• **Exercise directions**
Work out how many lines in the entries below include the word "arrow". Give nothing but the number.

┌─ Material for this exercise

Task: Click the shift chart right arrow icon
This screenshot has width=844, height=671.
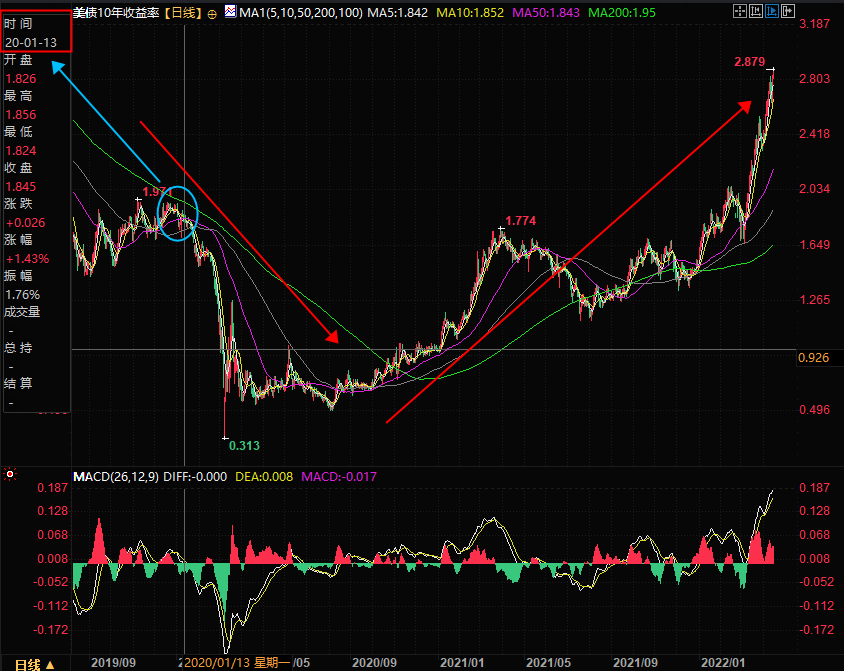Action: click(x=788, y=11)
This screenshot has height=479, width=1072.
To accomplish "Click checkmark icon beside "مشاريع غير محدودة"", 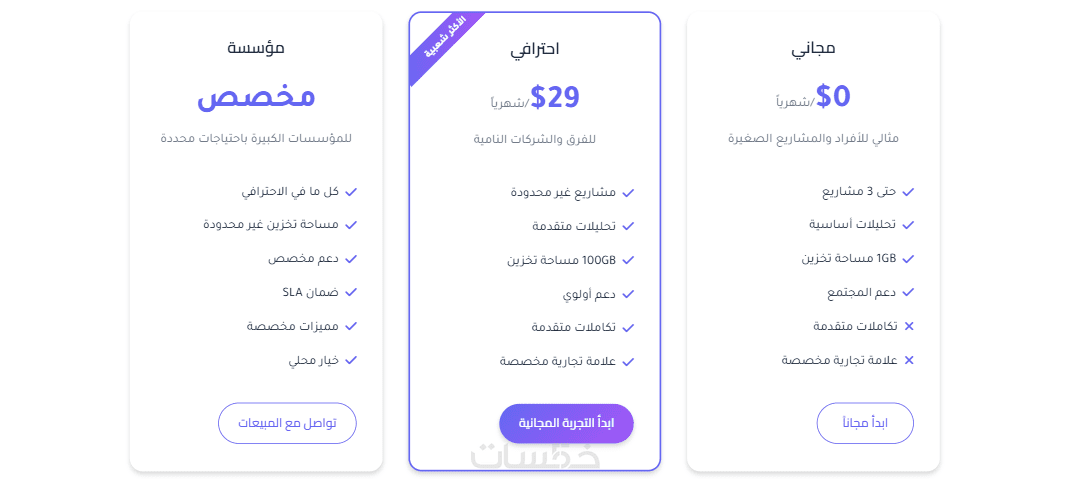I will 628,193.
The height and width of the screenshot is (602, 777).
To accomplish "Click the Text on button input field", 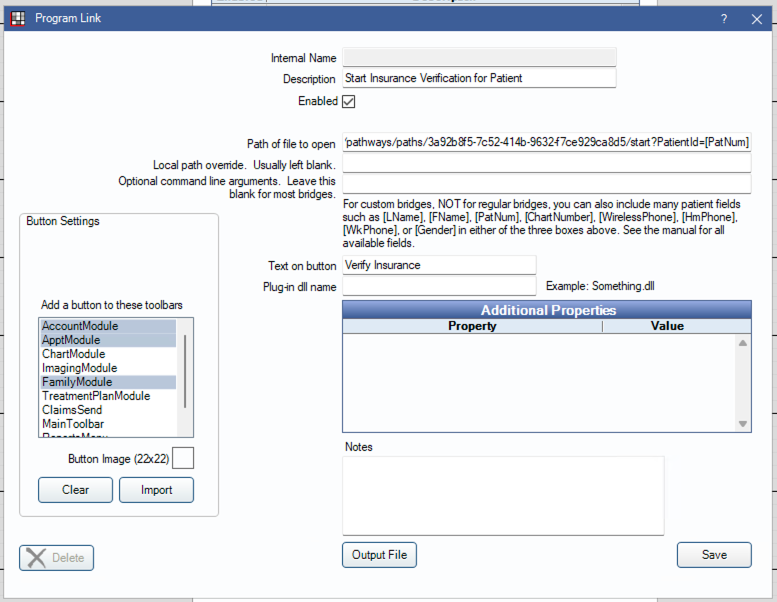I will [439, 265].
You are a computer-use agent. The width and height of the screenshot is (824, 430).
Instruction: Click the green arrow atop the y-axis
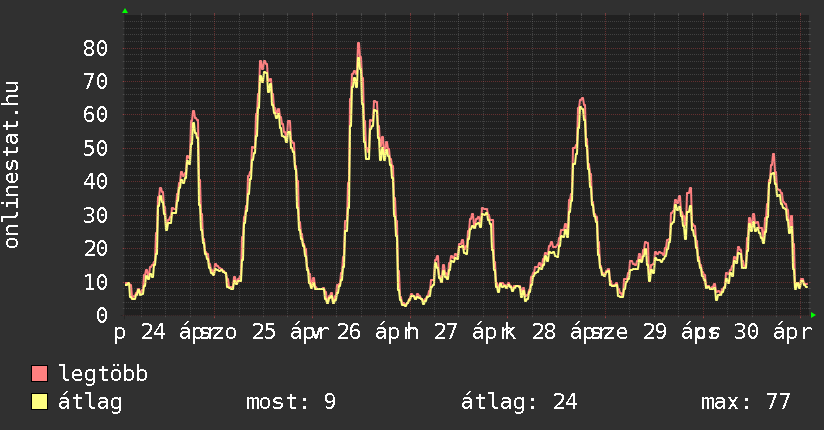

└─

• **Response to this exercise**
2